= James Blades =

English percussionist (1901–1999)

James Blades OBE (9 September 1901 – 19 May 1999) was an English percussionist.

He was one of the most distinguished percussionists in Western music, with a long and varied career. His book Percussion Instruments and their History (1971) is a standard reference work on the subject.

Blades was born in Peterborough in 1901. He was a long-time associate of Benjamin Britten, with whom he conceived many of the composer's unusual percussion effects. In 1954, Blades was appointed Professor of Percussion at the Royal Academy of Music.

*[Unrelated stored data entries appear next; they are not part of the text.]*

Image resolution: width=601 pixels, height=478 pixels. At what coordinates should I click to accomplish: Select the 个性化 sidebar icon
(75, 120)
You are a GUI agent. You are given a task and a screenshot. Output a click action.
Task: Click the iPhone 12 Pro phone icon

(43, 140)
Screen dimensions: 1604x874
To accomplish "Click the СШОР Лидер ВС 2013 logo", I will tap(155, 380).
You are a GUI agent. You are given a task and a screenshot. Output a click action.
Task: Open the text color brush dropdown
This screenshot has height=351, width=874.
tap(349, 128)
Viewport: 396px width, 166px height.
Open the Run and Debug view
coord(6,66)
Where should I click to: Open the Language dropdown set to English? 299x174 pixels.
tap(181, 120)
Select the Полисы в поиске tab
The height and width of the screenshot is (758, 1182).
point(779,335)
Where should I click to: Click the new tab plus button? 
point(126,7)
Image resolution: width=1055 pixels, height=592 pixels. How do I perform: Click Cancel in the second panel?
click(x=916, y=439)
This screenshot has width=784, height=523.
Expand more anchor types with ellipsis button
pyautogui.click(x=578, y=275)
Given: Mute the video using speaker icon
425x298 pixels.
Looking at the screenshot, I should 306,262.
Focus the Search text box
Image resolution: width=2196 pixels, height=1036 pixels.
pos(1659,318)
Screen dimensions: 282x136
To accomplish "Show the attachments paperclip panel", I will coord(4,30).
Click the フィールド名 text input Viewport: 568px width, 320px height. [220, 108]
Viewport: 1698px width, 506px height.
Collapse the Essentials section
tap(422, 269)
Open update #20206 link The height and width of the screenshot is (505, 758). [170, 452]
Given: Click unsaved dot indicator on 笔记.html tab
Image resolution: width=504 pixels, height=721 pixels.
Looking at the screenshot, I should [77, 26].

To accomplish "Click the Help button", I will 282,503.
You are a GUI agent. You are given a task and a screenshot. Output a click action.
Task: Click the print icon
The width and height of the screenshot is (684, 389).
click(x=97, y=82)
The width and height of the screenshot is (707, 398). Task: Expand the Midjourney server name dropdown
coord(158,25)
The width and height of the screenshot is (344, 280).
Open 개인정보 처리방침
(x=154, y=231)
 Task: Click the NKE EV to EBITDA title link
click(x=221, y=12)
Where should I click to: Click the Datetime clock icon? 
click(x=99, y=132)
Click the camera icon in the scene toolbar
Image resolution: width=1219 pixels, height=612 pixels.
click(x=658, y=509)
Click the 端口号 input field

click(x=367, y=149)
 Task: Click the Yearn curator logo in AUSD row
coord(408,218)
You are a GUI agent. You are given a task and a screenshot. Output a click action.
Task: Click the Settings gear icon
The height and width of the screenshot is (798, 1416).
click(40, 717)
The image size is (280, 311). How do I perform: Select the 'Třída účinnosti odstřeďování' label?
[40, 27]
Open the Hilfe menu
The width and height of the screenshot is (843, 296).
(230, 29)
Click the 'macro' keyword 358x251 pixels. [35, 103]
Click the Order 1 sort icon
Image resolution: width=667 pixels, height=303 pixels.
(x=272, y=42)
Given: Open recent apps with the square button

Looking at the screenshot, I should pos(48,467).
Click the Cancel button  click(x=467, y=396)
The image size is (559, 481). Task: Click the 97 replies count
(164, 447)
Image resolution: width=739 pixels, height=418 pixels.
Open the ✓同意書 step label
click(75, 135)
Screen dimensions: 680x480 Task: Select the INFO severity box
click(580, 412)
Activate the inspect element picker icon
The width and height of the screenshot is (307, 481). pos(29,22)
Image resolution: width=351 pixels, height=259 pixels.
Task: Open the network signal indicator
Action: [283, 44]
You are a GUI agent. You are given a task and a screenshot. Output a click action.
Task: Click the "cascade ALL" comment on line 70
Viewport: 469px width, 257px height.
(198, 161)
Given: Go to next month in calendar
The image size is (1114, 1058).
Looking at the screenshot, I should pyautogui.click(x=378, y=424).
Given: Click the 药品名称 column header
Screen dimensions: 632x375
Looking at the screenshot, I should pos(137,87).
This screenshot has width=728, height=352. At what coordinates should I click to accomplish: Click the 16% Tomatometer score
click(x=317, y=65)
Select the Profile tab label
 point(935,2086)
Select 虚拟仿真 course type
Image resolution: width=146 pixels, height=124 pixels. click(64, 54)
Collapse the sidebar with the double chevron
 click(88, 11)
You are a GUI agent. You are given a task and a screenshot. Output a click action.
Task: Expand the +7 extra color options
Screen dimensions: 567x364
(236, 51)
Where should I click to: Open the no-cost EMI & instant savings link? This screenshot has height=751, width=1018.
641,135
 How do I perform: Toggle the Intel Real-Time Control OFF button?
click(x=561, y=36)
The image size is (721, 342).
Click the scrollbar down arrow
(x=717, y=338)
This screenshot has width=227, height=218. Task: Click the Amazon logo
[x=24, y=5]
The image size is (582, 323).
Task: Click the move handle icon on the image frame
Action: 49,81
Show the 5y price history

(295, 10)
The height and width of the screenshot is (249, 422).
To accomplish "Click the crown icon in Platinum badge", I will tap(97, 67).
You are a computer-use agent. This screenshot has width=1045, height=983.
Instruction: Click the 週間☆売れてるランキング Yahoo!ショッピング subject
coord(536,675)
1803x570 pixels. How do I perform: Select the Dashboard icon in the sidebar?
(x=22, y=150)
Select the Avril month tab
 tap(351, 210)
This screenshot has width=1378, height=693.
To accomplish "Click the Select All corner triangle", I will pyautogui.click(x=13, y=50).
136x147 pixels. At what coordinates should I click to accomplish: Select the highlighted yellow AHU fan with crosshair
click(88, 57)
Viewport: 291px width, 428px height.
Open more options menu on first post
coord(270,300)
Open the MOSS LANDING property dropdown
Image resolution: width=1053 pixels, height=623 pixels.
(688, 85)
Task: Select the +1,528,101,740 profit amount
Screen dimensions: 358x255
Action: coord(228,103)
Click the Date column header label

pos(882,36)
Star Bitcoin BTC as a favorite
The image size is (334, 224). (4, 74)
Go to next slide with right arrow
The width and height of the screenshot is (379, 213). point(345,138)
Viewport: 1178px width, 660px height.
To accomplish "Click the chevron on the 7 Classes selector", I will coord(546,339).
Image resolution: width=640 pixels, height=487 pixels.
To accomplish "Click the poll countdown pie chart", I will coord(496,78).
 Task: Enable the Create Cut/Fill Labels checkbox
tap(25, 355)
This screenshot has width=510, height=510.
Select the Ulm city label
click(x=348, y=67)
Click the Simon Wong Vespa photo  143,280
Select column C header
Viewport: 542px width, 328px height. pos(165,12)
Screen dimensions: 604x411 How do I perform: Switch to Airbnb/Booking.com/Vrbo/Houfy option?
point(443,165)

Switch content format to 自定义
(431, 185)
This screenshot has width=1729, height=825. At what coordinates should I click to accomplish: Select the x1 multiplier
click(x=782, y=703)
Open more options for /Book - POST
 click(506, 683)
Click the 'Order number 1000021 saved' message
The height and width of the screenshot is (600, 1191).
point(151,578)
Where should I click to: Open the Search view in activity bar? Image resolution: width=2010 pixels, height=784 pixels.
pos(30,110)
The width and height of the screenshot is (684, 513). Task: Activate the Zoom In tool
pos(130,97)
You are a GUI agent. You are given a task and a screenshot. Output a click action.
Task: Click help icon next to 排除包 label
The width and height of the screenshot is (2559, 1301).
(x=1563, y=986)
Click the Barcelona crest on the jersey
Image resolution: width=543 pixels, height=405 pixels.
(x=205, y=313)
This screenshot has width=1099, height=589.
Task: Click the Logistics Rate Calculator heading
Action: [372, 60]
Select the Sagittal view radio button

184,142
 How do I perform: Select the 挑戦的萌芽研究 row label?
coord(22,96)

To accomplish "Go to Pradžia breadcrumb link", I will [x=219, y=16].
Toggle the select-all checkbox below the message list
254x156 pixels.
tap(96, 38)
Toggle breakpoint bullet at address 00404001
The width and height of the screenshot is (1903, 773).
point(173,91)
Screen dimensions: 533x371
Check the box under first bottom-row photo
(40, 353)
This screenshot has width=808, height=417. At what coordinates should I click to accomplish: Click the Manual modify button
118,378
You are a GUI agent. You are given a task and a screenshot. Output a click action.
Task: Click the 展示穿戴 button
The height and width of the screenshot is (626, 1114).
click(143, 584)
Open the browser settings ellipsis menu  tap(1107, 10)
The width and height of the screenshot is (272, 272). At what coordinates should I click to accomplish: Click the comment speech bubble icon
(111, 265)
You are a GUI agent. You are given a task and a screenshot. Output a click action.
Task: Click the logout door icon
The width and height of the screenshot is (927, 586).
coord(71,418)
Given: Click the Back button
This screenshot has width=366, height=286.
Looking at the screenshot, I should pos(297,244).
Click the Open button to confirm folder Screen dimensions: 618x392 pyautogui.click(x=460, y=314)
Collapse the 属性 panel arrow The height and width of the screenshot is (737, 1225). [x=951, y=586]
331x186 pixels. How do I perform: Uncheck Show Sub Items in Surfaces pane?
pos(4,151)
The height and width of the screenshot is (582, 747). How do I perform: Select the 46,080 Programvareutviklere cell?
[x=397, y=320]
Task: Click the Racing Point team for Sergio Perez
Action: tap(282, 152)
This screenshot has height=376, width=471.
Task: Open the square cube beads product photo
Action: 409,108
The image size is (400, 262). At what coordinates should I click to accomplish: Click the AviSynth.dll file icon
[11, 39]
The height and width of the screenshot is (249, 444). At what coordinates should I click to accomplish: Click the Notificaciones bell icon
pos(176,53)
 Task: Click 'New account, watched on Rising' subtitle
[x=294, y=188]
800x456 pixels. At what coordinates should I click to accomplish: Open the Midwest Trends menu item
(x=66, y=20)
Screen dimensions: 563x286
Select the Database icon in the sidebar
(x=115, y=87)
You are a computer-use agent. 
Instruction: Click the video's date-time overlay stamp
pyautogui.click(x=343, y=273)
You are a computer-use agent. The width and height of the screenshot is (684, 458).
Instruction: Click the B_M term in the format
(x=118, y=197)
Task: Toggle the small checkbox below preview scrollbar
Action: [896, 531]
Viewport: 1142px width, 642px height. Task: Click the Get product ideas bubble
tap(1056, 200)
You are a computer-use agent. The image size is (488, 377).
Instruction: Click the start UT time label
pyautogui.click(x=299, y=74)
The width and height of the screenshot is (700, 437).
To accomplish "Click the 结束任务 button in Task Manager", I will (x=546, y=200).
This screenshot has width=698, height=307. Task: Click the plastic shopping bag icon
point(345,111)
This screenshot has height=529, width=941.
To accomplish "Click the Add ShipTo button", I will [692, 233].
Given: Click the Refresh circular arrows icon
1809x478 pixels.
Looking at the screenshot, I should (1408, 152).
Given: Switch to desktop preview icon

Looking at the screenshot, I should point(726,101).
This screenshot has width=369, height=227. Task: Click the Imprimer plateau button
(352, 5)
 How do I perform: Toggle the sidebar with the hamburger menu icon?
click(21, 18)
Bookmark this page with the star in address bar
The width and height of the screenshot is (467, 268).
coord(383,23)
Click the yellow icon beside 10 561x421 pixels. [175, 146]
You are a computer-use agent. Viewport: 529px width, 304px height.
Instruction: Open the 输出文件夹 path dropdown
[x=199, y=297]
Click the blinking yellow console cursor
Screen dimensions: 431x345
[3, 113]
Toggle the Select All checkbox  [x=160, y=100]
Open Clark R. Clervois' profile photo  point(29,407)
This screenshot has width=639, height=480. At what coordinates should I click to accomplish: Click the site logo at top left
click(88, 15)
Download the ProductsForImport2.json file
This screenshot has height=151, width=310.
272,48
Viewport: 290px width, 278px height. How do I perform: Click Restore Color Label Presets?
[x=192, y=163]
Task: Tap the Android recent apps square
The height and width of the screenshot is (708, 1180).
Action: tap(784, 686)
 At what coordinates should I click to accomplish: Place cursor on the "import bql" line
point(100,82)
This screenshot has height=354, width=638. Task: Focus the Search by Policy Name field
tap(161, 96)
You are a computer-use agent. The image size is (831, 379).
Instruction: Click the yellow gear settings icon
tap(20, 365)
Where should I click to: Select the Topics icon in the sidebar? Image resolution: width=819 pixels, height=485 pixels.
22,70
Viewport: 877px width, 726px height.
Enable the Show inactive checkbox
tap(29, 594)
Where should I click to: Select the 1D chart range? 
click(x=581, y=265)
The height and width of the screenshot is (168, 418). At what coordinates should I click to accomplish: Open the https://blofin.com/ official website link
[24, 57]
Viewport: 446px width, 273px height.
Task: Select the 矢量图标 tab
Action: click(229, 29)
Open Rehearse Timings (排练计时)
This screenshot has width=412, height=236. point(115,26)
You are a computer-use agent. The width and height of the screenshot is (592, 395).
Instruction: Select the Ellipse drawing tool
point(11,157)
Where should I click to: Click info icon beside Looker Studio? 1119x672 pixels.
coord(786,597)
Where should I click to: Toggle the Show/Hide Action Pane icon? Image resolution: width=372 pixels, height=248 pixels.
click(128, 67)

As a chamber musician he played with the Melos Ensemble and the English Chamber Orchestra.

Blades' pupils included the rock drummers Max Sedgley, Carl Palmer, and Richard James Burgess as well as percussionist Evelyn Glennie.

His most famous and widely heard performances were the sound of the drum playing "V-for-Victory" in Morse code, the introduction to the BBC broadcasts made to the European Resistance during World War II, and providing the sound of the gong seen at the start of films produced by the Rank Organisation. Blades played this sound on a tam-tam. On screen Blades's sound was interpreted by an actor miming a character called the "Gongman".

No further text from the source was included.